----- Selected text

As a part of requirement, we need to implement different fare strategy for weekdays and weekends. Fare would be less on weekends compared to weekdays since traffic is lesser on weekends.
strategy pattern
Fare Strategy - Two different implementations
FareStrategy Interface FareStrategy interface will have getFarePerStation method that will return fare rate for different implementations.
public interface FareStrategy {
    String getName();

    double getFarePerStation();
}
Now we will provide FareStrategy implementation for Weekdays in below class.
WeekdayFareStrategy
public class WeekdayFareStrategy implements FareStrategy {
    @Override
    public String getName() {
        return WeekdayFareStrategy.class.toGenericString();
    }

    @Override
    public double getFarePerStation() {
        return 7;
    }
}
Weekend Fare would be different, so we will create a new implementation for FareStrategy for the weekends.

----------
----- Source data

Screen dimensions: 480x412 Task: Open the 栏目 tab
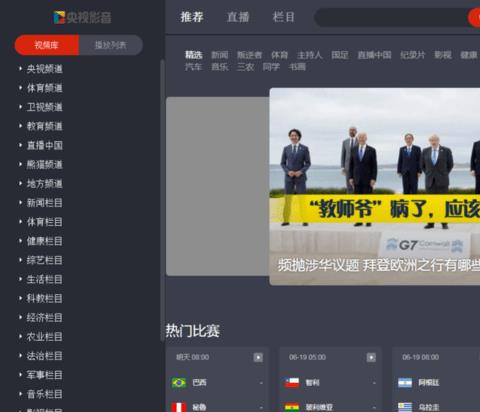tap(284, 17)
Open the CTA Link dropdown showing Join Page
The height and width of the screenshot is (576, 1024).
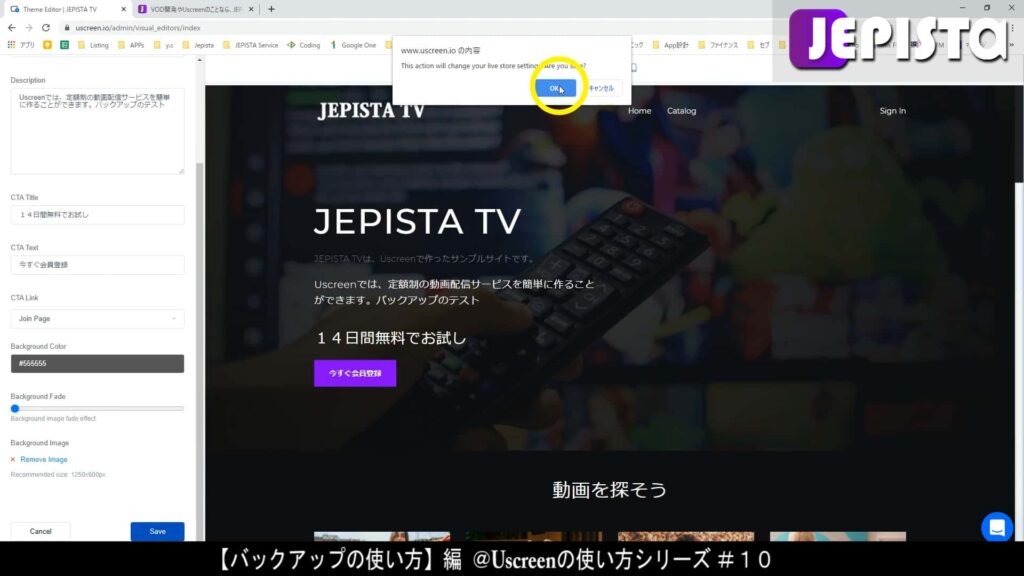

----------

**To be done**
(a) According to the fare strategy text, why would the fare be lower on weekends than on weekdays?
(b) Extend the fare strategy text past its final sentence.
The material comes from a different source than the fare strategy text.

**Final answers**
(a) The fare would be lower on weekends because traffic is lesser on weekends.

(b)
WeekendFareStrategy
public class WeekendFareStrategy implements FareStrategy {

    @Override
    public String getName() {
        return WeekendFareStrategy.class.toGenericString();
    }

    @Override
    public double getFarePerStation() {
        return 5.5;
    }
}
We will create a Factory Class for creating appropriate instance of FareStrategy based on date-time
FareStrategyFactory Class (Factory Design Pattern) FareStrategyFactory will create appropriate instance of FareStrategy implementation i.e. one of WeekendFareStrategy and WeekdayFareStrategy.
FareStrategyFactory.class
public class FareStrategyFactory {
    static final FareStrategy weekendStrategy = new WeekendFareStrategy();
    static final FareStrategy weekdayStrategy = new WeekdayFareStrategy();

    public static FareStrategy getFareStrategy(LocalDateTime localDateTime) {
        if (localDateTime.getDayOfWeek() == DayOfWeek.SATURDAY || localDateTime.getDayOfWeek() == DayOfWeek.SUNDAY) {
            return weekendStrategy;
        } else {
            return weekdayStrategy;
        }
    }
}

6. Exceptions for Metro Services

There are two exceptional scenarios given to us in this requirement.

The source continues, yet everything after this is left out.